A diverse T cell repertoire is a critical component of the adaptive immune system, providing protection against invading pathogens and neoplastic changes through the recognition of foreign peptides by T cell receptors (TCRs). However, the statistical properties and function of the T cell pool in an individual, under normal physiological conditions, remain poorly understood. In this study, we comprehensively and quantitatively characterize the TCR repertoire by leveraging recent biotechnological developments in deep RNA sequencing of lymphocytes via single-cell barcoding in emulsion to obtain over 200,000 high quality paired αβ TCR sequences from 5 healthy human subjects. We use this unprecedented dataset to demonstrate non-random associations and non-monogamous pairing between the α and β chains, which functionally serves to lower the theoretical diversity of the TCR repertoire and increase the frequency of public clones shared among individuals.
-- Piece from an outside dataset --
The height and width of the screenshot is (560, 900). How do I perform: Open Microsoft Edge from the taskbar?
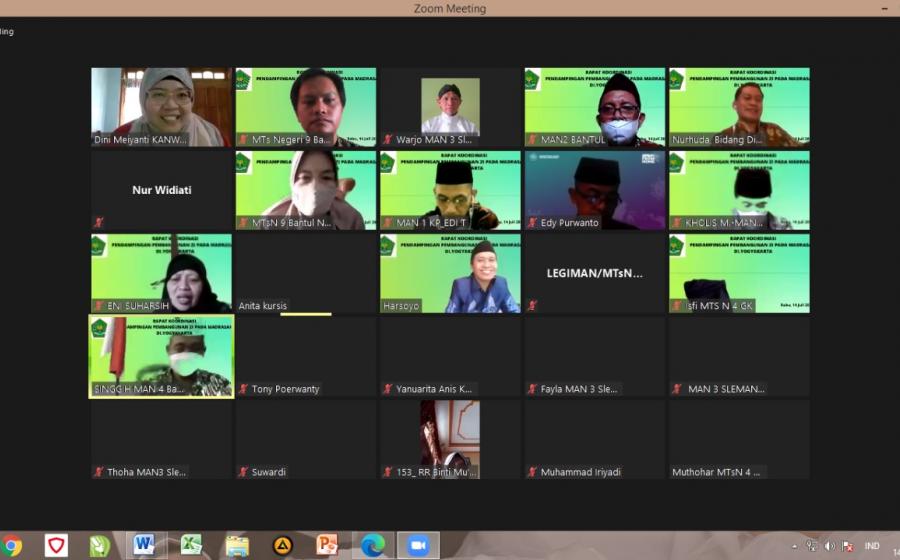click(x=373, y=546)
We additionally show that paired T cell clone sizes follow a power law distribution that is distinct from that found for either of the single chain repertoires, as well as markedly longer tails for the CD8+ cytotoxic T cells than CD4+ helper T cells. Furthermore, we report clonality estimates for the paired chain repertoire that are significantly lower than those estimated from single chain data. Taken together, these results highlight the importance of sequencing αβ pairs in accurately quantifying T-cell receptor diversity.